Descrição da tarefa
Copie de novo, sem mudar nada, as linhas do material que vão da linha com "Open settings gear for step 3" até a linha com "Action: [x=656, y=15]", contando as duas.

Material fornecido
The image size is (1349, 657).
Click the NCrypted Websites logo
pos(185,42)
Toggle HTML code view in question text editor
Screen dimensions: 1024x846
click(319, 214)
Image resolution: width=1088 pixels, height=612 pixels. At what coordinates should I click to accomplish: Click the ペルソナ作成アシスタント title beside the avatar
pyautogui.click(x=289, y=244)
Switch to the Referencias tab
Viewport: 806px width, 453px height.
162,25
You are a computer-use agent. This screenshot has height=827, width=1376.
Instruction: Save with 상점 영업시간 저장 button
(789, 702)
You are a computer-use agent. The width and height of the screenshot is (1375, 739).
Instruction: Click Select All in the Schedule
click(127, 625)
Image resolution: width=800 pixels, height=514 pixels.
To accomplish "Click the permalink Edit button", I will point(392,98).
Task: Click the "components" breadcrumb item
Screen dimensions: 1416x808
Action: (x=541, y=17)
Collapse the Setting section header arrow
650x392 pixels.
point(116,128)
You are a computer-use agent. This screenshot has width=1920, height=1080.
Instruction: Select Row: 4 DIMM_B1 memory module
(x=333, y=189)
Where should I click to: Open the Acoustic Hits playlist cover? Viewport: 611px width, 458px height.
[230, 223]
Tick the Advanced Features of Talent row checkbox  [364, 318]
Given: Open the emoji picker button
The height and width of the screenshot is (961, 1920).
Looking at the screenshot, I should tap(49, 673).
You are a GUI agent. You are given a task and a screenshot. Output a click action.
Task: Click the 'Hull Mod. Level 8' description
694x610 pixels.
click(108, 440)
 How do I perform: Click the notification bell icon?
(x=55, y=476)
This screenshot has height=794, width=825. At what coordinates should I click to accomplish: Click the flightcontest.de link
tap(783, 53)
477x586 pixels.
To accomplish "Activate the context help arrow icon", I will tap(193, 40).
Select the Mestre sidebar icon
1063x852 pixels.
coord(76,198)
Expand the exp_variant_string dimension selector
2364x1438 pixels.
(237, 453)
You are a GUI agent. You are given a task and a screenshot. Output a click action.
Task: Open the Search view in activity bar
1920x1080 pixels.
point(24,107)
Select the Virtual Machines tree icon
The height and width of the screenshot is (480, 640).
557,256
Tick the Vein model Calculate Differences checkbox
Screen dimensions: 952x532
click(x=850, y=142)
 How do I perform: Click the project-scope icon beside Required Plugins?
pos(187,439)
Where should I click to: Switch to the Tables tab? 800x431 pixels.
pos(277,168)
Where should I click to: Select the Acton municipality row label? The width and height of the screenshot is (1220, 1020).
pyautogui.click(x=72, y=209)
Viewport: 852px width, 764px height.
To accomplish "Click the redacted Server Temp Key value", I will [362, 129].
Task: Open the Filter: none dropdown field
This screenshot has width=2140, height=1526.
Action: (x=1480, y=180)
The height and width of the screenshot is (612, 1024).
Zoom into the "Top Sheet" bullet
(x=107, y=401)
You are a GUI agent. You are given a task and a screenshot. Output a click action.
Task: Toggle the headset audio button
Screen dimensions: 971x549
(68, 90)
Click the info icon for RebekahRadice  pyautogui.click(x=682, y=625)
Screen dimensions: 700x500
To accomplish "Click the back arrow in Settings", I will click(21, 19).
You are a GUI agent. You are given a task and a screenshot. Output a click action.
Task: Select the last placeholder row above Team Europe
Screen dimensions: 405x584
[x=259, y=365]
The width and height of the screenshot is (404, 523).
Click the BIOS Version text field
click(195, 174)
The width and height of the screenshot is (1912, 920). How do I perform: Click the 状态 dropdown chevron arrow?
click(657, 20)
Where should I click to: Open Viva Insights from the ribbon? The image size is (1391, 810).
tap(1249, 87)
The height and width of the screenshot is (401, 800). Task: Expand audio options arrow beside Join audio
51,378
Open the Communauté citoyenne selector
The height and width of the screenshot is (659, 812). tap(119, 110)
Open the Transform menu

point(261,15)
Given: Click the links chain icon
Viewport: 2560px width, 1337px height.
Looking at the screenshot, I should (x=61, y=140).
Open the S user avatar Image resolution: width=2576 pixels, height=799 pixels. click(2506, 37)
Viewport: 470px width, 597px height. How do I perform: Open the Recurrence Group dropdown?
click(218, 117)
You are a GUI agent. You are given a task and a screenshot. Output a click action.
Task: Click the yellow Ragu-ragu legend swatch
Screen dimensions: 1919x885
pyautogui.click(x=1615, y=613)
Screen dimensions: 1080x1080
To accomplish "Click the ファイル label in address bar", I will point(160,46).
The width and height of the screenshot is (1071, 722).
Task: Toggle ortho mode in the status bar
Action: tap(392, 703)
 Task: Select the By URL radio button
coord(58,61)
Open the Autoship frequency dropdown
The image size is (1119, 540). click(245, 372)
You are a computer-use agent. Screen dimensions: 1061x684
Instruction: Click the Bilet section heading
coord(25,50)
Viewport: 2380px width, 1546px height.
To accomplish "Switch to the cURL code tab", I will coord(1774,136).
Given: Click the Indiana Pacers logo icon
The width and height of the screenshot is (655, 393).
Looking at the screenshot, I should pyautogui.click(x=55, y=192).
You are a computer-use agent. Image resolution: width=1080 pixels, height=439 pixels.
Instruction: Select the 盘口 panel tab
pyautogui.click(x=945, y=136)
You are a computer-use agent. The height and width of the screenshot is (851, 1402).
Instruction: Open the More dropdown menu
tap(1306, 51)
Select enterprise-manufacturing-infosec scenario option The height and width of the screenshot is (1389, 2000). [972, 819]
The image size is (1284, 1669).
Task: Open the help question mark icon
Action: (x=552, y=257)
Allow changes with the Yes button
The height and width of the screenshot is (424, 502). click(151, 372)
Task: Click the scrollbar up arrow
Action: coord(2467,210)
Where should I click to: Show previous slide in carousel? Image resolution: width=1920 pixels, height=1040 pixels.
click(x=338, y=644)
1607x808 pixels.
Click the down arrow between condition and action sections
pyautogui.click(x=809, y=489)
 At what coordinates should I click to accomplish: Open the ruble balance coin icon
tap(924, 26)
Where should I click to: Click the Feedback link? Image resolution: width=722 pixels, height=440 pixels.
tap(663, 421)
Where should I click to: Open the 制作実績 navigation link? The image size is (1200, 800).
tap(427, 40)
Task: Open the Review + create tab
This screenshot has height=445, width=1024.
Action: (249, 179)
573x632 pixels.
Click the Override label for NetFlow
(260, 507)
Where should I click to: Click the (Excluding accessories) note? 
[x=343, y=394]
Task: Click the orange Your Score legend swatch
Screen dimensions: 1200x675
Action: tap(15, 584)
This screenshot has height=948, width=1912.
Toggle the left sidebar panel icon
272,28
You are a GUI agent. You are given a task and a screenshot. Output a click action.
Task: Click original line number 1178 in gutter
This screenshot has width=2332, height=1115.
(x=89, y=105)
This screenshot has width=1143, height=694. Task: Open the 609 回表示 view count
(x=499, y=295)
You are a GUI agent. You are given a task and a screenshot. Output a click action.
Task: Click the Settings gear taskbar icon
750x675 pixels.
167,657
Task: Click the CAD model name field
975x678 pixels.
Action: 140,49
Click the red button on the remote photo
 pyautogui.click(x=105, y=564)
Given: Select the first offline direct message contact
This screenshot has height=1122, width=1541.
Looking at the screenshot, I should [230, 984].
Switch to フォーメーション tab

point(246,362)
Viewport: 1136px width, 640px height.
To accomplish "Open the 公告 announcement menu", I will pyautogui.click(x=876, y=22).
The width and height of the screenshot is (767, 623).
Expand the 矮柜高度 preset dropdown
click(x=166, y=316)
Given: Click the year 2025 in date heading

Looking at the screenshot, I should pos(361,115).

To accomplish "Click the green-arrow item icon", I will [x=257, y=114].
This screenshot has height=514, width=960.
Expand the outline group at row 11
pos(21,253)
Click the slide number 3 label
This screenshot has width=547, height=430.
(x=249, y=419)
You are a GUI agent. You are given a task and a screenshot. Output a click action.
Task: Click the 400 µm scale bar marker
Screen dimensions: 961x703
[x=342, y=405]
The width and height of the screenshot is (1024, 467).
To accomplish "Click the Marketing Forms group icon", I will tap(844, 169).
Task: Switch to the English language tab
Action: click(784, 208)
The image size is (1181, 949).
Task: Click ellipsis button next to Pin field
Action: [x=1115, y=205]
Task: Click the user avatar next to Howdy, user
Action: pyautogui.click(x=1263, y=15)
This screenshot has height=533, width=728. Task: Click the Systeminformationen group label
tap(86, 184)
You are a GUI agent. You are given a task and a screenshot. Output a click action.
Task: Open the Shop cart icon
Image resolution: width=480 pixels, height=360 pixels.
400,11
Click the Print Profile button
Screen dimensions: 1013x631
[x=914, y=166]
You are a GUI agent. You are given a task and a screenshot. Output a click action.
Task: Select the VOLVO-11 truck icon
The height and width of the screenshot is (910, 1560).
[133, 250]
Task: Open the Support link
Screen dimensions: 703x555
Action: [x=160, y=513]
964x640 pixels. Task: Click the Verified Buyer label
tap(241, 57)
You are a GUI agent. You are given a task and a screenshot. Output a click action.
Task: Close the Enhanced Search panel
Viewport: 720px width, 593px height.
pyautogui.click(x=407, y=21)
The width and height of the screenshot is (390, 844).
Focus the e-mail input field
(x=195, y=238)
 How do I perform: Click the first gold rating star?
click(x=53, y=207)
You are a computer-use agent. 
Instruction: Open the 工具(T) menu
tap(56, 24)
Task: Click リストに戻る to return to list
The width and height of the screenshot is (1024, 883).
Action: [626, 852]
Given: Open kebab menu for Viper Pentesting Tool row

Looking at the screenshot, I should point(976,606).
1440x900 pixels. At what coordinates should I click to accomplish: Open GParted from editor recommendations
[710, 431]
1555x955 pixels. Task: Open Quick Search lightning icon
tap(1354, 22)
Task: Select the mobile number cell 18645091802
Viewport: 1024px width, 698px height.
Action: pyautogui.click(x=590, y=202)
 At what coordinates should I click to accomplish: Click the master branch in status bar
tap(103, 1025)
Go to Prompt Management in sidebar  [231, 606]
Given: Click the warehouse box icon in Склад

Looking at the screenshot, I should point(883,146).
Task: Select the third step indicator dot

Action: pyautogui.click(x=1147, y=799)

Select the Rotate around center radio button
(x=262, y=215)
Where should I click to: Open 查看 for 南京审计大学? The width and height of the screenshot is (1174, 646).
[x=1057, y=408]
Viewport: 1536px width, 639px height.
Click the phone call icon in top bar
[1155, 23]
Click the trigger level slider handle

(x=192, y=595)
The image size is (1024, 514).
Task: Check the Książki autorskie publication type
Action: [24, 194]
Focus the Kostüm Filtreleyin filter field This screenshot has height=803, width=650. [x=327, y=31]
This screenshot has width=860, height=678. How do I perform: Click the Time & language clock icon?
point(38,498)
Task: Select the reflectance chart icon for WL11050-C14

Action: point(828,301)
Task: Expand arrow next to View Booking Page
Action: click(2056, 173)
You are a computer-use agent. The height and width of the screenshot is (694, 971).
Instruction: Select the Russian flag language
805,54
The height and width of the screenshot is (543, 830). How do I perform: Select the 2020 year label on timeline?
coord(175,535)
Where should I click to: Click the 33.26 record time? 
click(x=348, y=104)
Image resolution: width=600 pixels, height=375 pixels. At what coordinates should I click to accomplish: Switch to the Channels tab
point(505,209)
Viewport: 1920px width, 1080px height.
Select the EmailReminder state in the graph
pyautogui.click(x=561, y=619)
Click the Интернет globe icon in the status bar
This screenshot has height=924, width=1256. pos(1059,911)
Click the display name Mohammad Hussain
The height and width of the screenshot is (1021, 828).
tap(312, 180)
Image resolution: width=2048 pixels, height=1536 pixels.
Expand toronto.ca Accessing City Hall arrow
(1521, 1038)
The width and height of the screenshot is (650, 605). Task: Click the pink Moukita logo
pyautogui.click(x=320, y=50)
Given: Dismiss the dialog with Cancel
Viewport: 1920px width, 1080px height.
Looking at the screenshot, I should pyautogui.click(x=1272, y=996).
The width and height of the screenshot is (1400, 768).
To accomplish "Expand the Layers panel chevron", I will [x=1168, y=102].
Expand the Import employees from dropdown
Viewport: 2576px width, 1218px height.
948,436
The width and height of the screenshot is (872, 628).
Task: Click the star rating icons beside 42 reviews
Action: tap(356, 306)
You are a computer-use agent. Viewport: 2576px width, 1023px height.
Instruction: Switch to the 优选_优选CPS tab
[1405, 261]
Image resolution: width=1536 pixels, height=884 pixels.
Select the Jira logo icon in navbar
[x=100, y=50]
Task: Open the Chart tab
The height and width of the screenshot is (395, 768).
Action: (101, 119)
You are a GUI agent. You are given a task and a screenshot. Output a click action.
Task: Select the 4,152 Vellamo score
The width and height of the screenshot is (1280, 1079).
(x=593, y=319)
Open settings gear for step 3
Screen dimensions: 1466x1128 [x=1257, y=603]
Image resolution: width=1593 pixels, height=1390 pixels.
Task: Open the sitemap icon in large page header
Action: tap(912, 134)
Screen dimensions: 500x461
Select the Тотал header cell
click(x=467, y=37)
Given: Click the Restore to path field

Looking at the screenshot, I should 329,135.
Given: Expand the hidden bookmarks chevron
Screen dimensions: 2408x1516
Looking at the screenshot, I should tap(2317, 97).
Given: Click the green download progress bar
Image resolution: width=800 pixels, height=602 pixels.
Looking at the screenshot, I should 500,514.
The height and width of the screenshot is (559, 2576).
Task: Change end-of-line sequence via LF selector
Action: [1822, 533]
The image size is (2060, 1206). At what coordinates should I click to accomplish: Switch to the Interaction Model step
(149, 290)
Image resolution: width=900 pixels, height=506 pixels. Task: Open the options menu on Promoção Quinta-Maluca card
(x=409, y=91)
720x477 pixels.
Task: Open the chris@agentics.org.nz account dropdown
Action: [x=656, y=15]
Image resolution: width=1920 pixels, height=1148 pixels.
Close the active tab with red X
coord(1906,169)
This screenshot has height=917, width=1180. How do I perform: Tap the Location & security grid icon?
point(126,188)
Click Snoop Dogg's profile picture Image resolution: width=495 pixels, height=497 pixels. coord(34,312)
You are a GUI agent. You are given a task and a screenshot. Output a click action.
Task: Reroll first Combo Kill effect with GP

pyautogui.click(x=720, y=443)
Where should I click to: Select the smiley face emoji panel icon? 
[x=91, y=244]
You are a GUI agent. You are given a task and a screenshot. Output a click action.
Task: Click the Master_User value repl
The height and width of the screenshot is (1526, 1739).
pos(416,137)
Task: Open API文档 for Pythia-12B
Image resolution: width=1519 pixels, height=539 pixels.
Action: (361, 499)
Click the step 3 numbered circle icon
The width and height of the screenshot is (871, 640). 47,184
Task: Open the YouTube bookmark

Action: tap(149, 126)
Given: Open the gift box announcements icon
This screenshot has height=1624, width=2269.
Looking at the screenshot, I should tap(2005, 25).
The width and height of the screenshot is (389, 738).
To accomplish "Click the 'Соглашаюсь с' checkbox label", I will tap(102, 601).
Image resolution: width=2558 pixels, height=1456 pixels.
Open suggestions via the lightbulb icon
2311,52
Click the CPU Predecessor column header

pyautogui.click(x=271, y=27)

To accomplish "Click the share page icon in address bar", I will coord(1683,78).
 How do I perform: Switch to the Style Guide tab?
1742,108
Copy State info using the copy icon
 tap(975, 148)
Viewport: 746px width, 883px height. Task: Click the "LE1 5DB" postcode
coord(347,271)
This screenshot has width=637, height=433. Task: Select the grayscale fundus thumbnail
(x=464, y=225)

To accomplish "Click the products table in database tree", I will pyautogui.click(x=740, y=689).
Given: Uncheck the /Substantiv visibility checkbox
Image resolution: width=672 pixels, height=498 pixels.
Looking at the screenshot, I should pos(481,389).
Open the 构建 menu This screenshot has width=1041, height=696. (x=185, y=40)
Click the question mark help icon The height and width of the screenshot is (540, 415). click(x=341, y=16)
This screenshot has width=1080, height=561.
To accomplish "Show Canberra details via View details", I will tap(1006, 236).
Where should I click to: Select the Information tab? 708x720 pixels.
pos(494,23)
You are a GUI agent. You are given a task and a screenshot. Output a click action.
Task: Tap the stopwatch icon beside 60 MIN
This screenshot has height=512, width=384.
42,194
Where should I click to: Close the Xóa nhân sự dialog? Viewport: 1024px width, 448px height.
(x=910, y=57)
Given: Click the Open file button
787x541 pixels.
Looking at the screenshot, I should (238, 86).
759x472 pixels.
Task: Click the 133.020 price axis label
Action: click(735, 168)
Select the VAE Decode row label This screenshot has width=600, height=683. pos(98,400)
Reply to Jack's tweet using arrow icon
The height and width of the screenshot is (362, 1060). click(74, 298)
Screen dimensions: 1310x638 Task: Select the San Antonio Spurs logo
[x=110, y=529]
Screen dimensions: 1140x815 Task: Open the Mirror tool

Resposta completa
Open settings gear for step 3
Screen dimensions: 1466x1128 [x=1257, y=603]
Image resolution: width=1593 pixels, height=1390 pixels.
Task: Open the sitemap icon in large page header
Action: tap(912, 134)
Screen dimensions: 500x461
Select the Тотал header cell
click(x=467, y=37)
Given: Click the Restore to path field

Looking at the screenshot, I should 329,135.
Given: Expand the hidden bookmarks chevron
Screen dimensions: 2408x1516
Looking at the screenshot, I should tap(2317, 97).
Given: Click the green download progress bar
Image resolution: width=800 pixels, height=602 pixels.
Looking at the screenshot, I should 500,514.
The height and width of the screenshot is (559, 2576).
Task: Change end-of-line sequence via LF selector
Action: [1822, 533]
The image size is (2060, 1206). At what coordinates should I click to accomplish: Switch to the Interaction Model step
(149, 290)
Image resolution: width=900 pixels, height=506 pixels. Task: Open the options menu on Promoção Quinta-Maluca card
(x=409, y=91)
720x477 pixels.
Task: Open the chris@agentics.org.nz account dropdown
Action: [x=656, y=15]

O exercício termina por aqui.